Required action: Output exactly the lines from the line that has "924x475 pixels. How" through the last line of the data below, with no pictures.

Stored data
_ _ _ _ _ _ _

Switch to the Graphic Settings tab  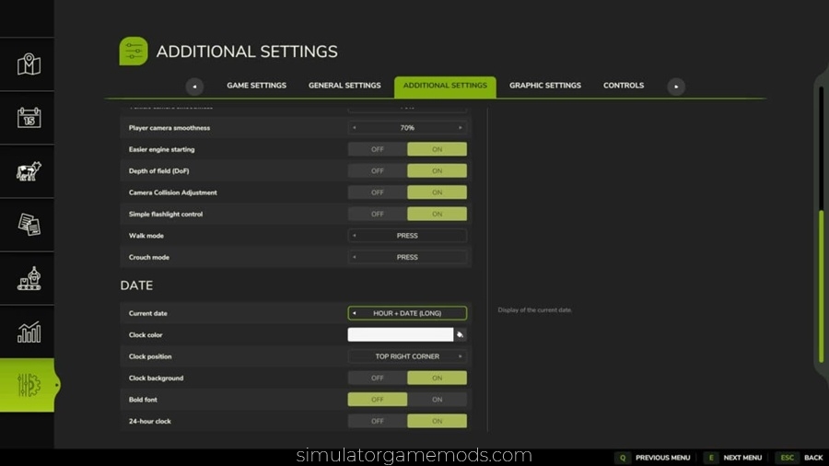pyautogui.click(x=545, y=86)
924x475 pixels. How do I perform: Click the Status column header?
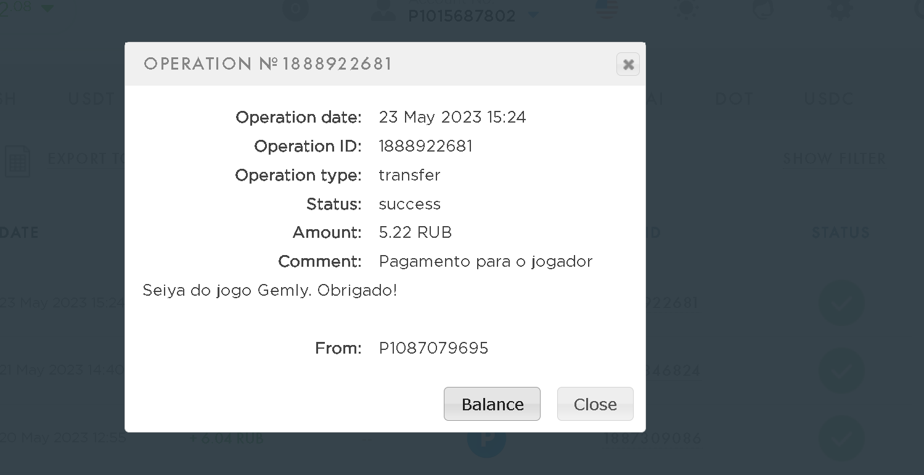coord(840,233)
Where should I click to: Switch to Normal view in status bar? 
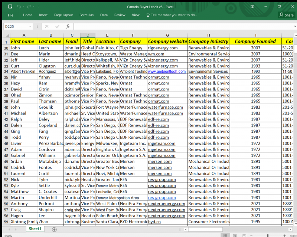pos(225,235)
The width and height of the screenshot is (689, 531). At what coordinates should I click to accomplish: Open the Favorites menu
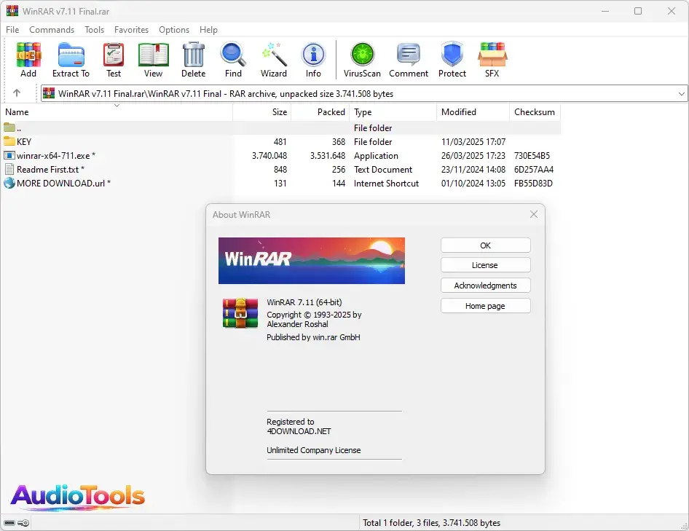[131, 30]
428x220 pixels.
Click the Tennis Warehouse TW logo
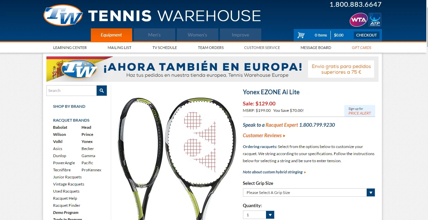click(x=63, y=15)
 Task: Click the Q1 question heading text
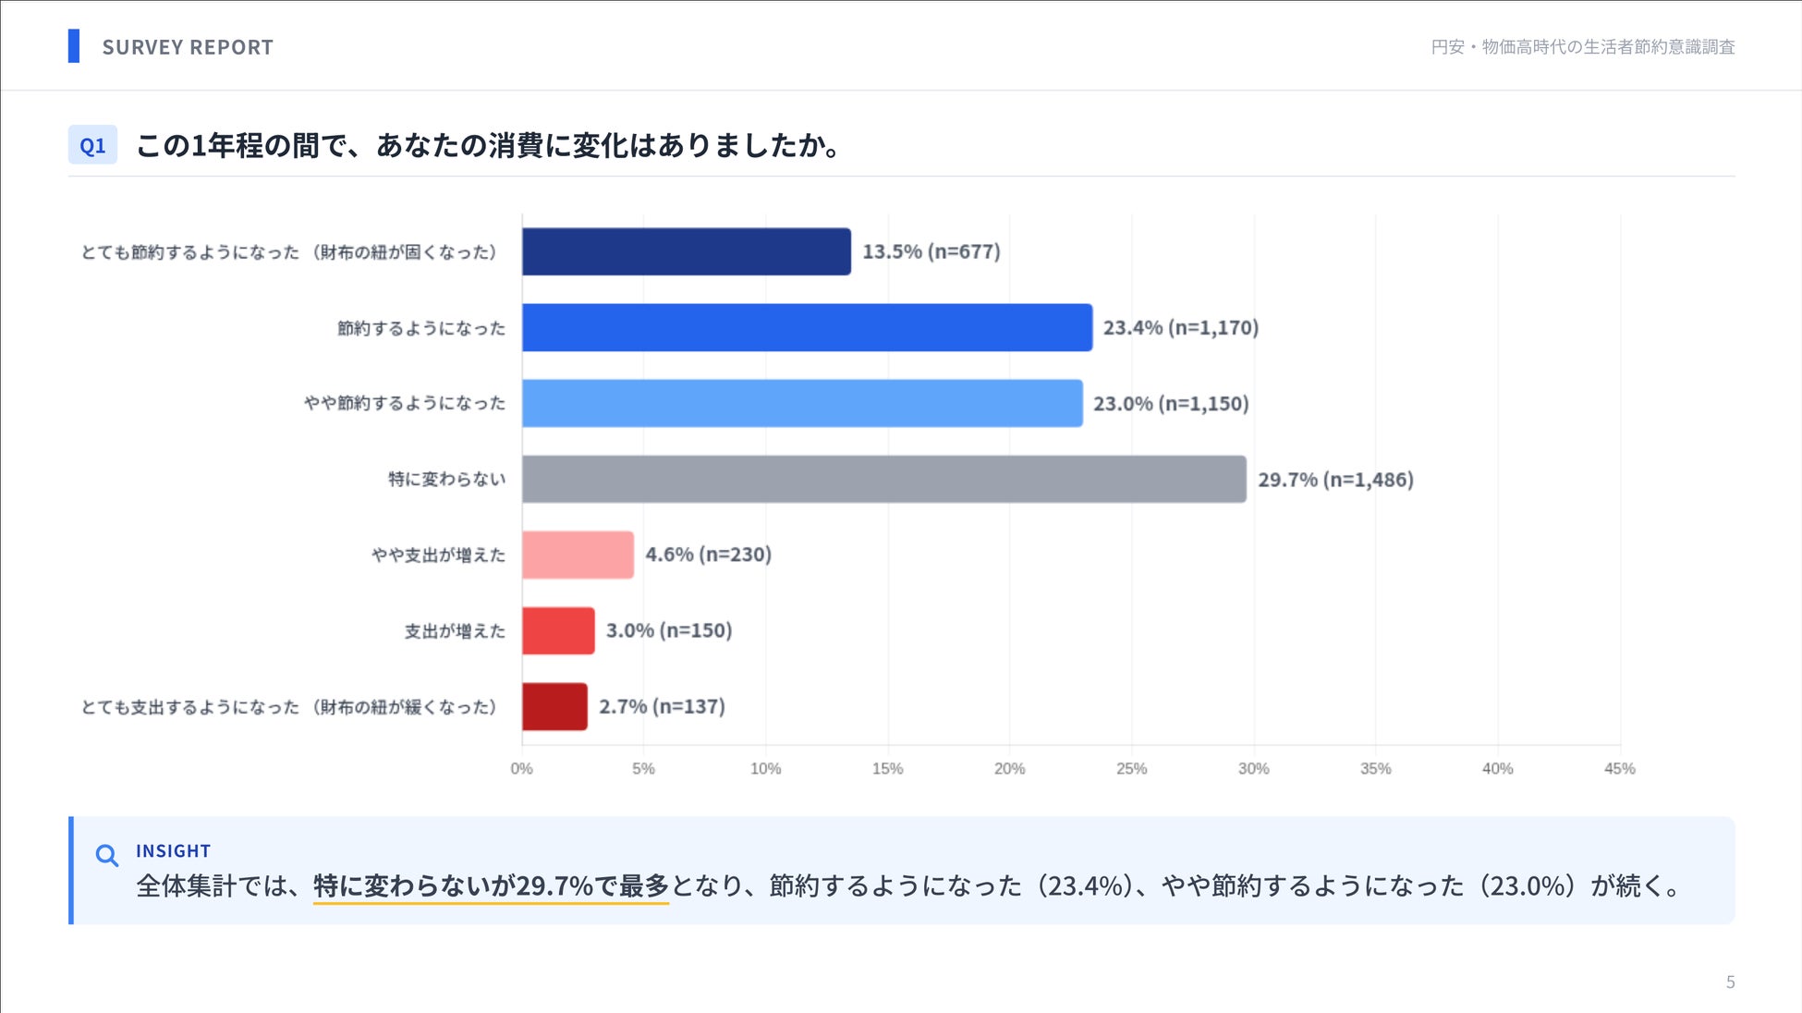tap(488, 145)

_ _ _ _ _ _ _

Task solution:
924x475 pixels. How do I perform: Click the Status column header?
coord(840,233)
Where should I click to: Switch to Normal view in status bar? 
pos(225,235)
The width and height of the screenshot is (689, 531). At what coordinates should I click to accomplish: Open the Favorites menu
[131, 30]
428x220 pixels.
Click the Tennis Warehouse TW logo
click(x=63, y=15)
 Task: Click the Q1 question heading text
tap(488, 145)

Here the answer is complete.